Certaines apprennent à mieux se connaître à la trentaine (ou à la quarantaine), définissent mieux leurs envies, leurs besoins. Cela semble parfois incompatible avec la maternité, c’est parfois difficile d’être une maman, mais aussi une femme, qui a des ambitions, des rêves : comment faire coexister toutes ces facettes de soi sans imploser ?

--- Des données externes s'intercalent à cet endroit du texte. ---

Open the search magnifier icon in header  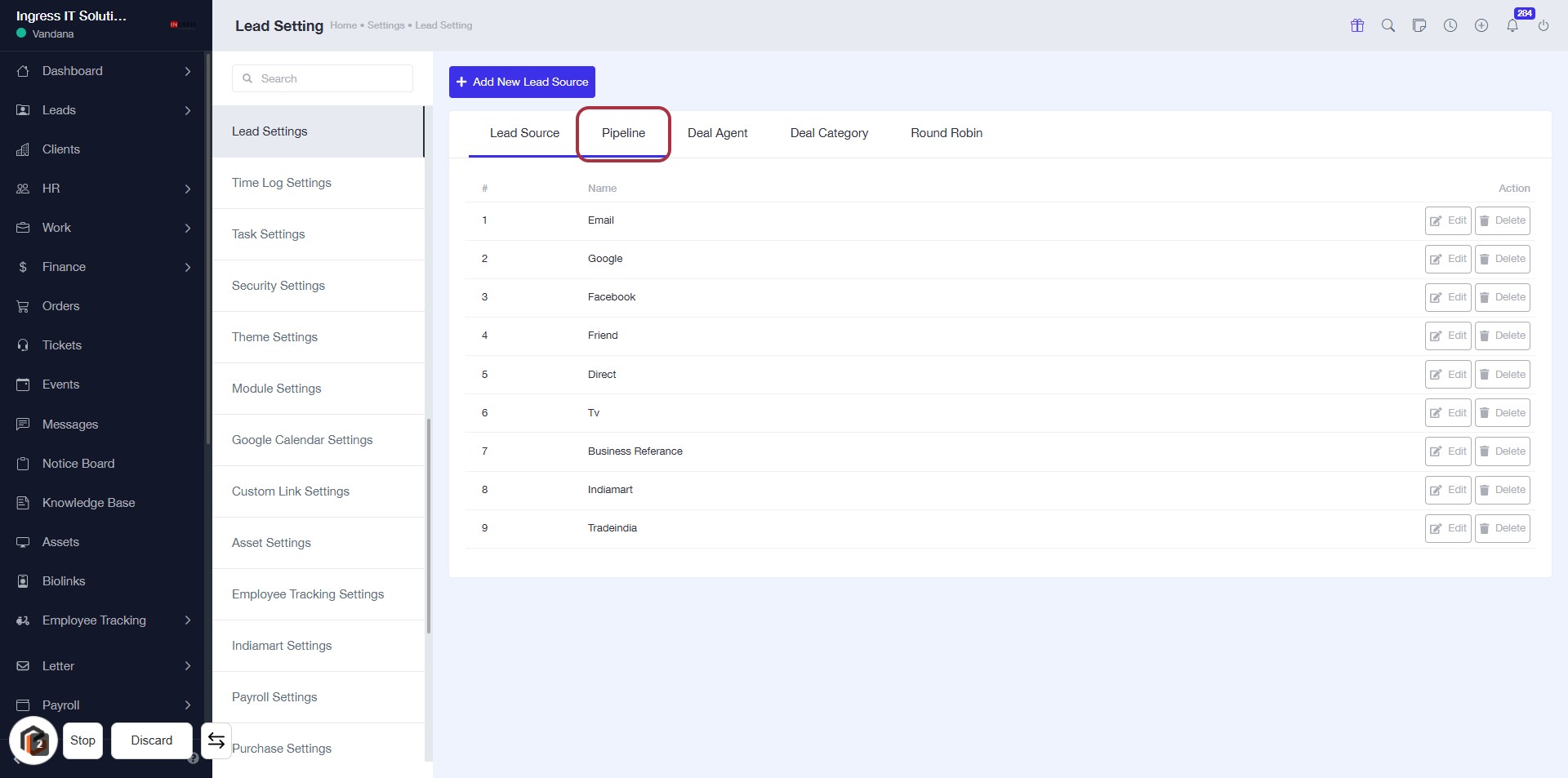click(x=1388, y=25)
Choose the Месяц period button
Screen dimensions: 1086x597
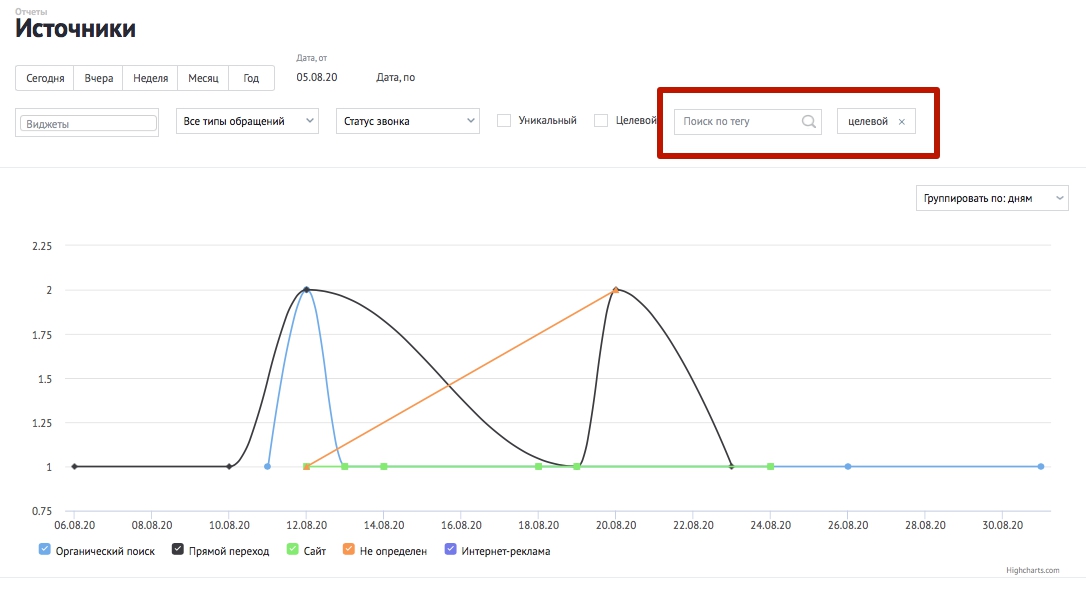tap(203, 78)
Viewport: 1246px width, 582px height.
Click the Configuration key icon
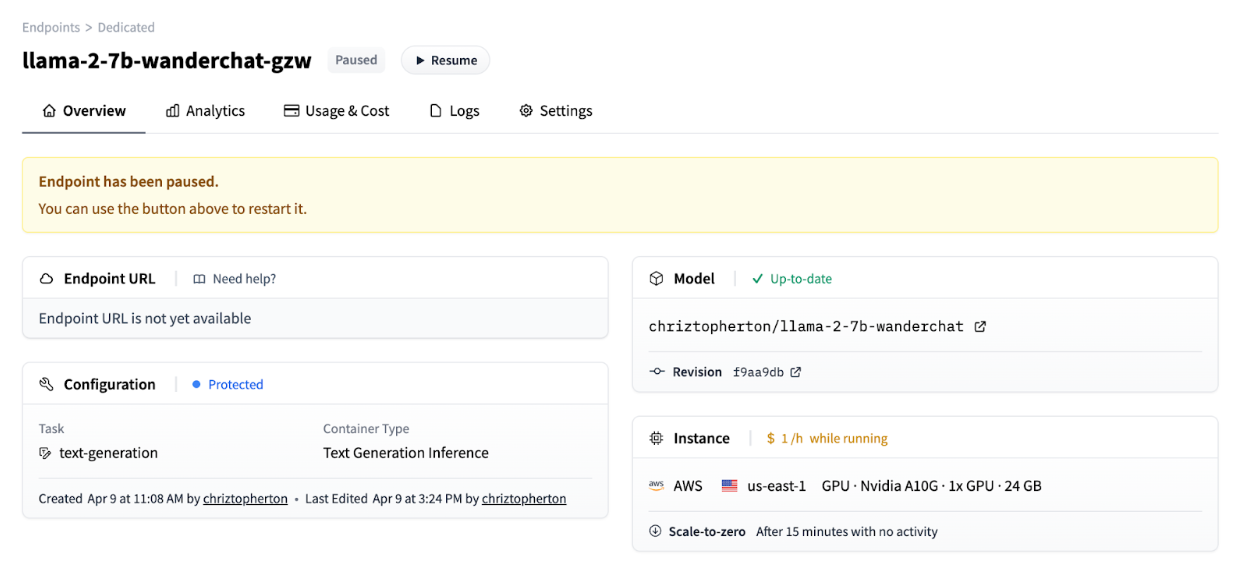coord(46,385)
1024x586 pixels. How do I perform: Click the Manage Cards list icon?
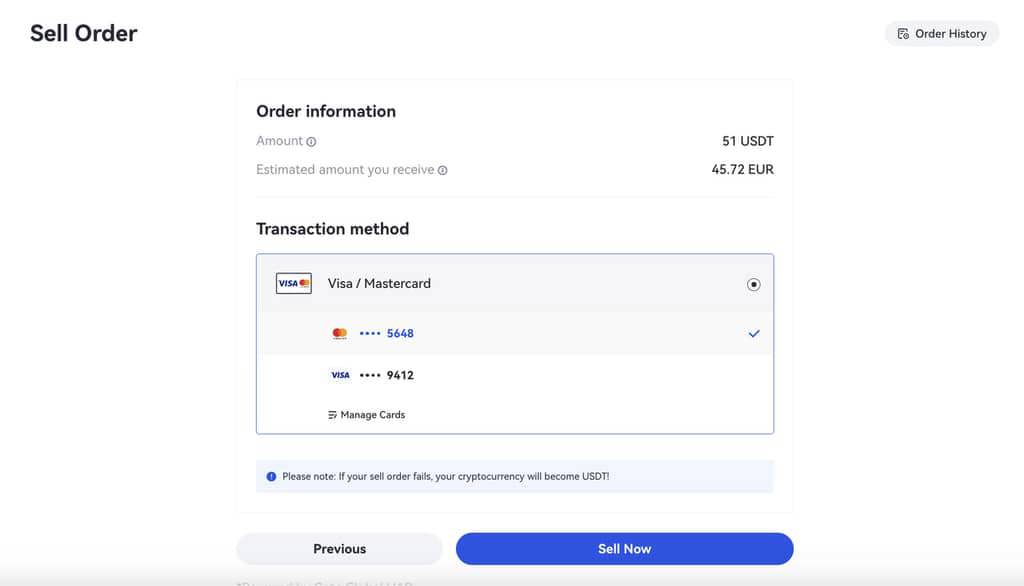pyautogui.click(x=333, y=415)
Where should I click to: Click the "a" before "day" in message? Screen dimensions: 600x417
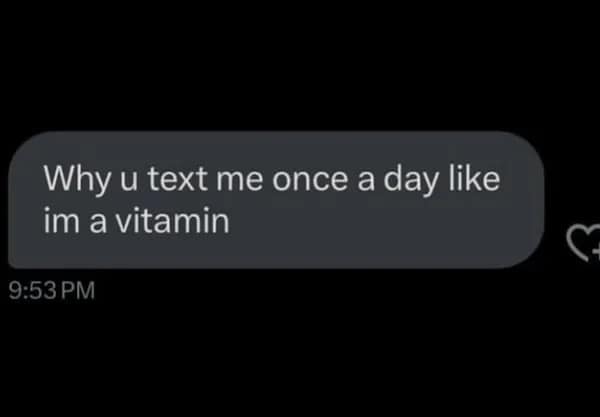[x=366, y=181]
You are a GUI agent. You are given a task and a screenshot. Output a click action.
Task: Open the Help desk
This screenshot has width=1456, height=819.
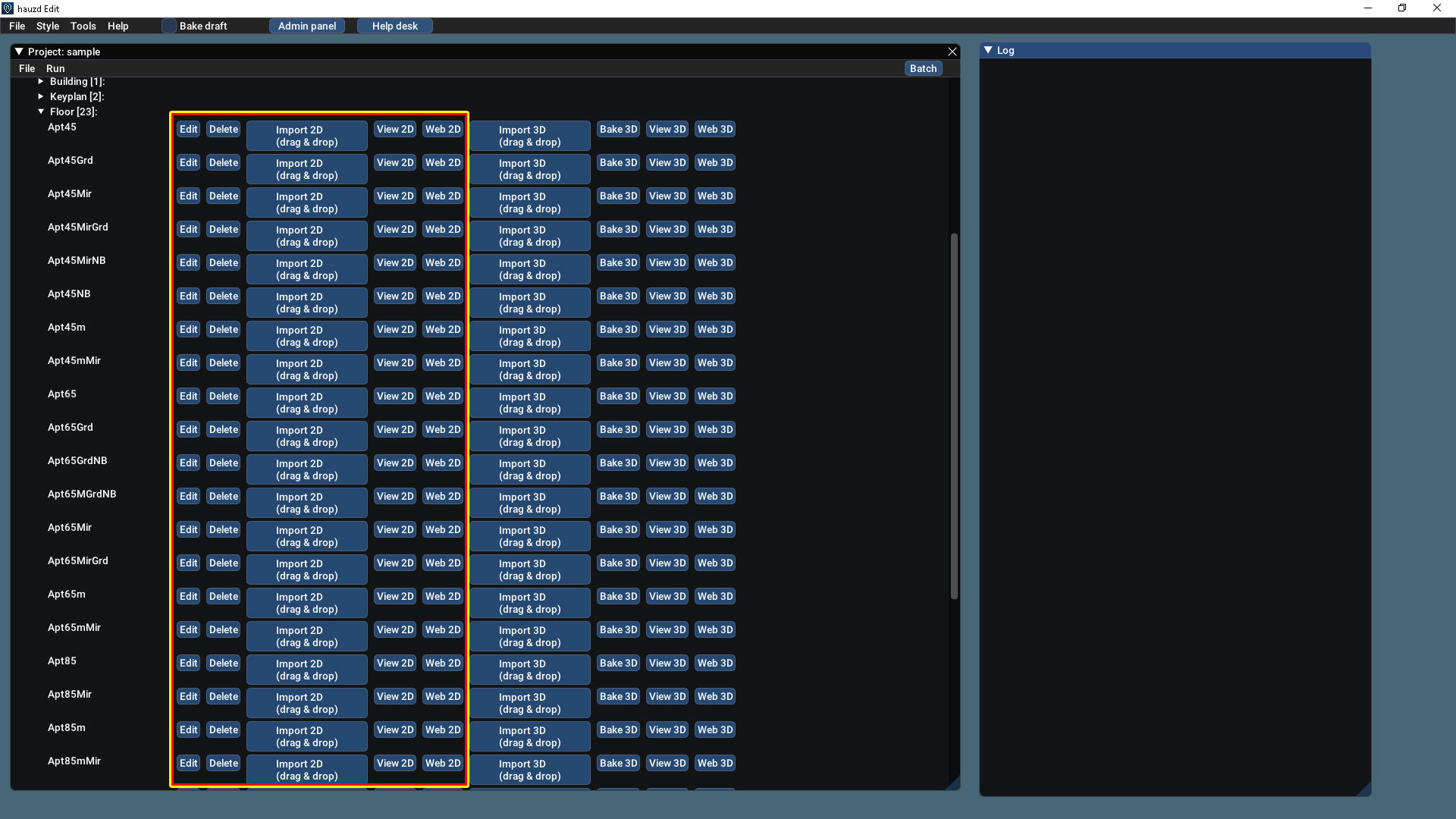tap(394, 26)
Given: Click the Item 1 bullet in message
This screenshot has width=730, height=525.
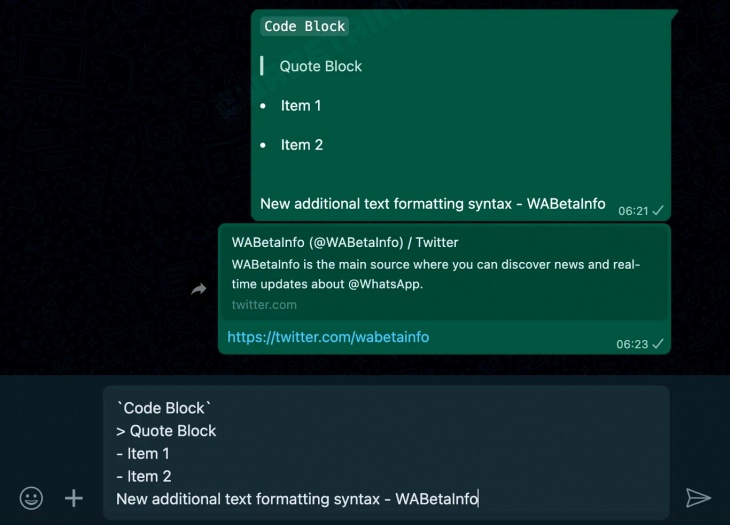Looking at the screenshot, I should coord(301,106).

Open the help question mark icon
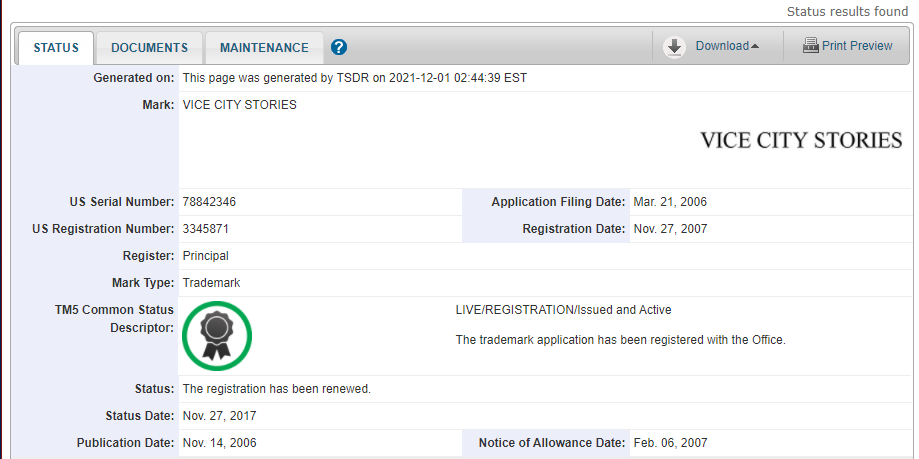(x=339, y=47)
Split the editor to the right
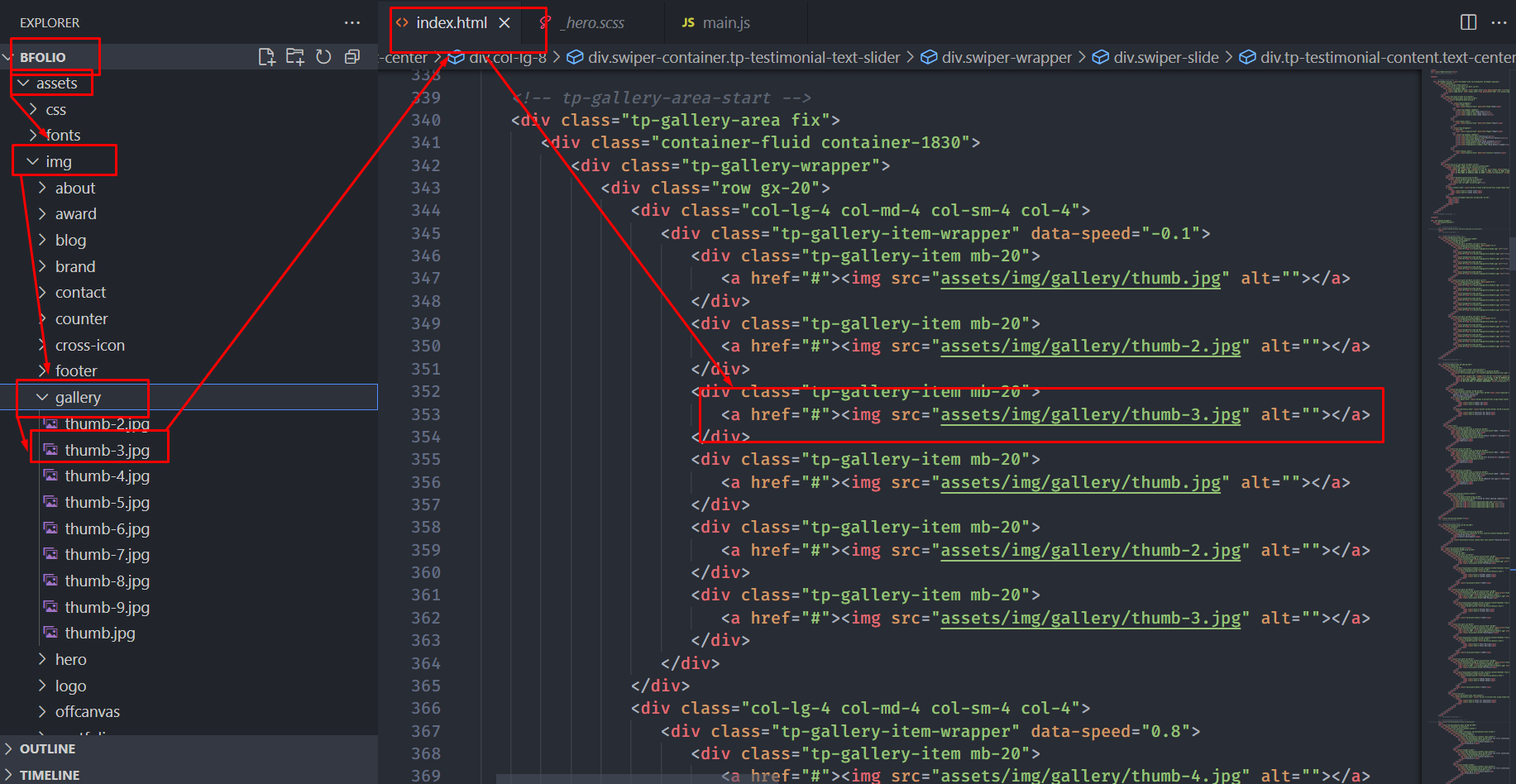The height and width of the screenshot is (784, 1516). click(1468, 22)

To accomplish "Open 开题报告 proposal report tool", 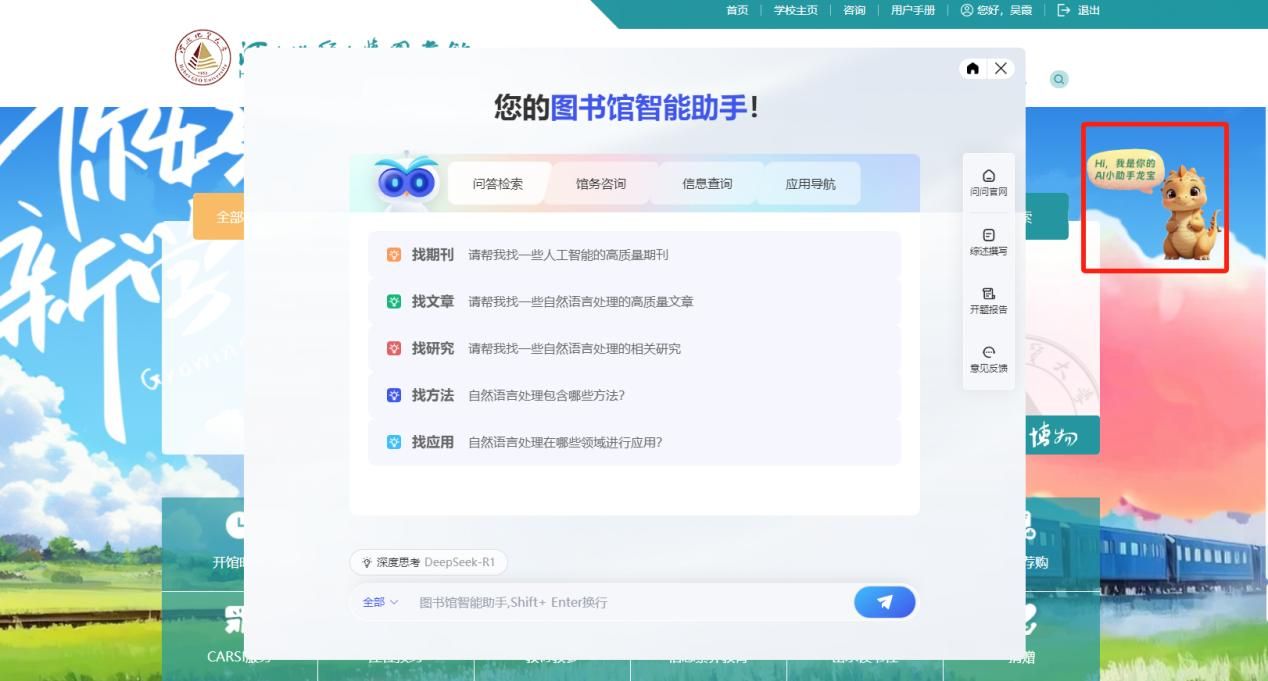I will pyautogui.click(x=988, y=300).
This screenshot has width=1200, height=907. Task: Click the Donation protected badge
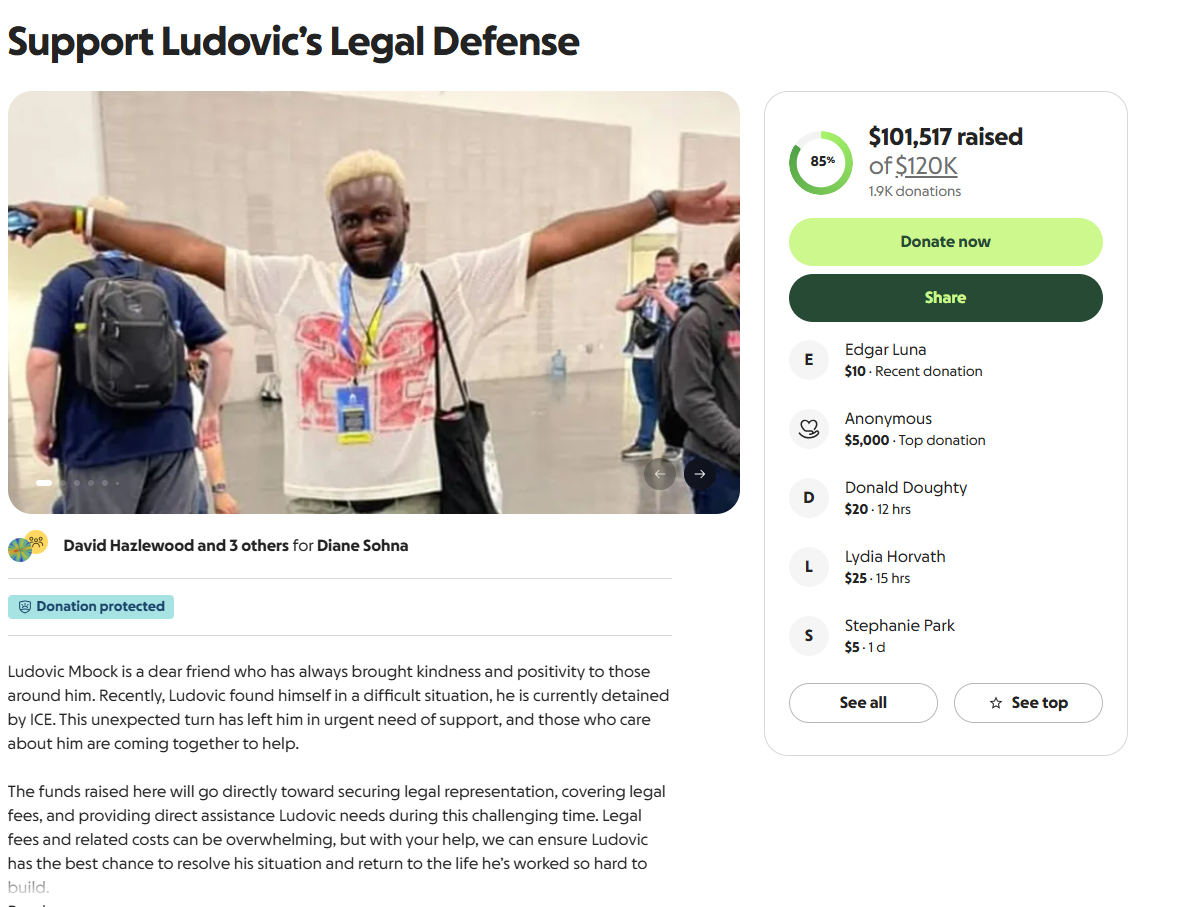point(91,607)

Tu soulèves cette question de la crise d’identité que je rencontre chez beaucoup des femmes que j’accompagne en coaching. C’est une crise qui vient un peu après la toute petite enfance : si j’enlève mes enfants qu’est-ce qui me reste ? Mon job ? Et avec mon mec qu’est-ce qui me reste ? D’où l’intérêt de cultiver le temps pour soi, de s’ennuyer, de cultiver le rien, ce sont autant de moments qui permettent de cultiver l’espace pour cette réflexion.